Quizá ya era hora de terminar con aquello y seguir adelante, pensó Goss, animado por aquella idea. Era imposible esconder ese fiasco. Había muerto demasiada gente y se habían provocado demasiados daños. Sólo tenía que asegurarse de que aquello salpicaba a Faulkner y, sinceramente, hacerlo era lo más fácil del mundo.
– Yo me planto -dijo, bostezando, cuando terminaron esa partida-. Creo que iré a hablar con Hugh por si está cansado y quiere que le releve antes.
– Todavía faltan un par de horas para la medianoche. Te quedará un turno muy largo -dijo Teague.
– Ya, bueno, no le digas a Toxtel que he dicho esto, pero yo soy más joven -se levantó y se estiró, cogió el abrigo y se aseguró de llevar guantes y gorro.
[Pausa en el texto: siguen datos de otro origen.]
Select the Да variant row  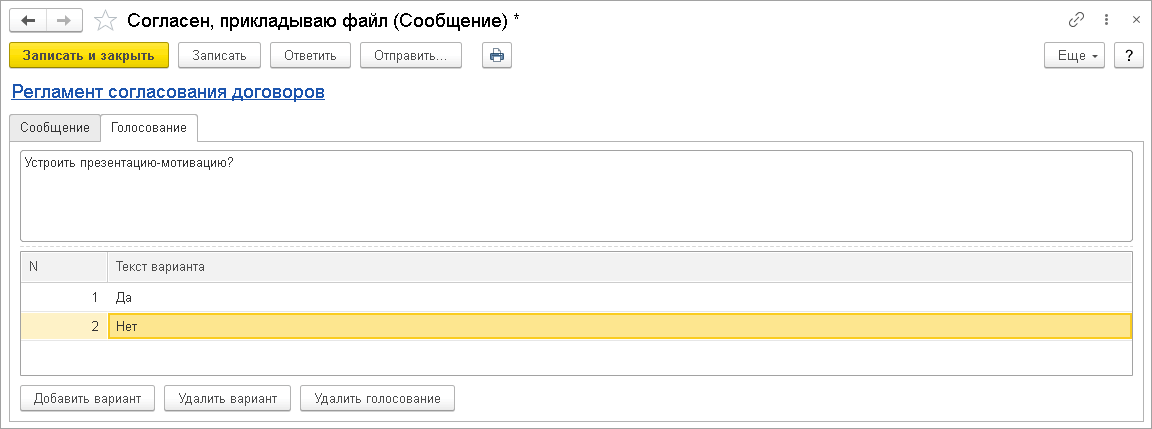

El tiempo aquí podía cambiar en un abrir y cerrar de ojos. Había pasado de despejado y frío a nublado y cálido, y luego a nublado y frío, después a lluvioso y frío y ahora volvía a estar despejado y frío, y todo esto en unos pocos días. Esta mañana, las montañas habían amanecido nevadas. El invierno se acercaba y él no quería pasarlo en Idaho.